Stored items:
^^^^
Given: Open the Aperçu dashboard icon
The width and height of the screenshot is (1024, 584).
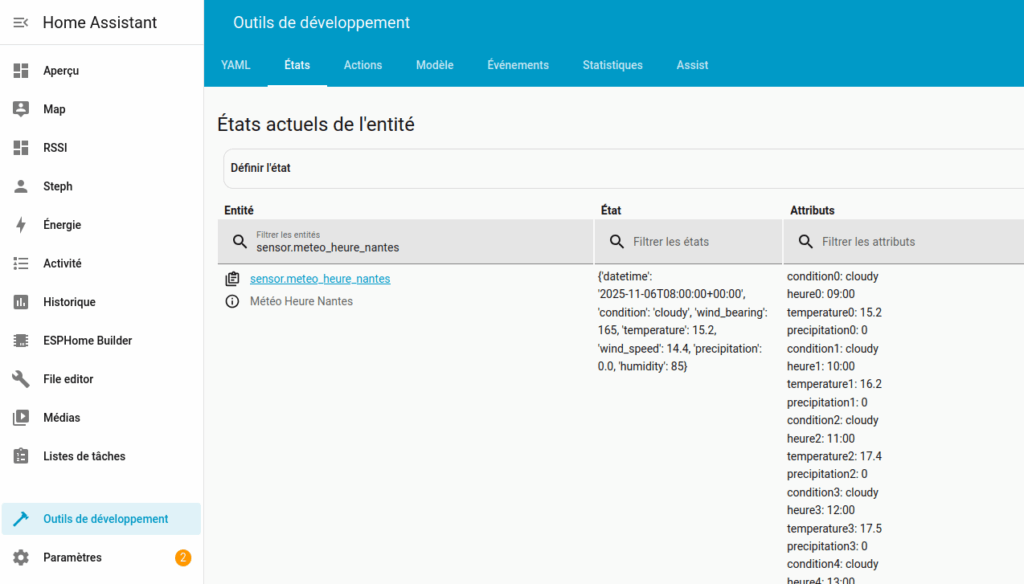Looking at the screenshot, I should click(x=21, y=71).
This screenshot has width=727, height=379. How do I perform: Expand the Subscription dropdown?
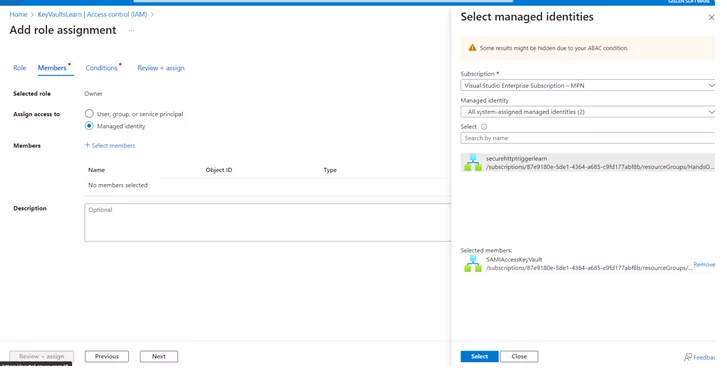(587, 85)
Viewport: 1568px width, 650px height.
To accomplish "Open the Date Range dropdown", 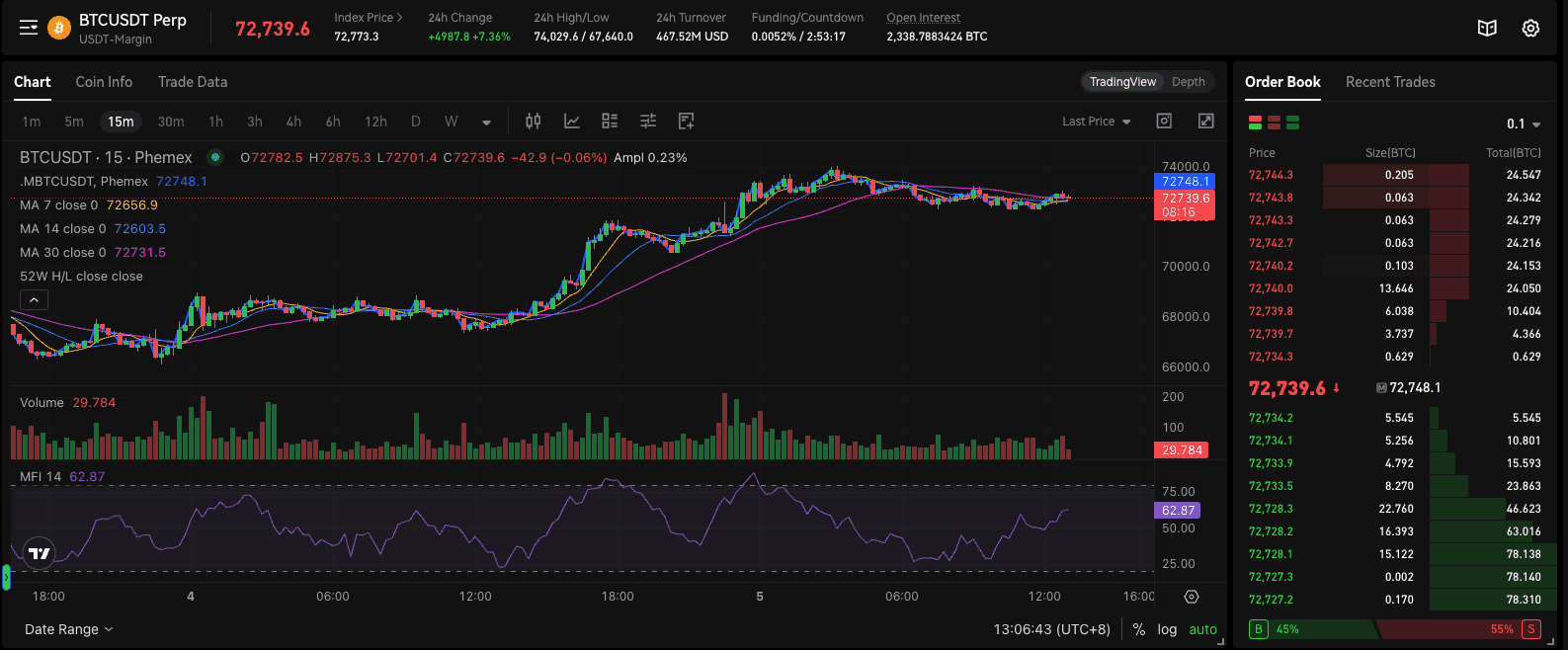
^^^^
**Task brief**
What is needed is an exact repeat of the lines from the one containing "The width and" through the last line of the records above, both included, with pictures left out.

**Answer below**
The width and height of the screenshot is (1024, 584).
Looking at the screenshot, I should click(x=21, y=71).
This screenshot has width=727, height=379. How do I perform: Expand the Subscription dropdown?
(587, 85)
Viewport: 1568px width, 650px height.
To accomplish "Open the Date Range dropdown", 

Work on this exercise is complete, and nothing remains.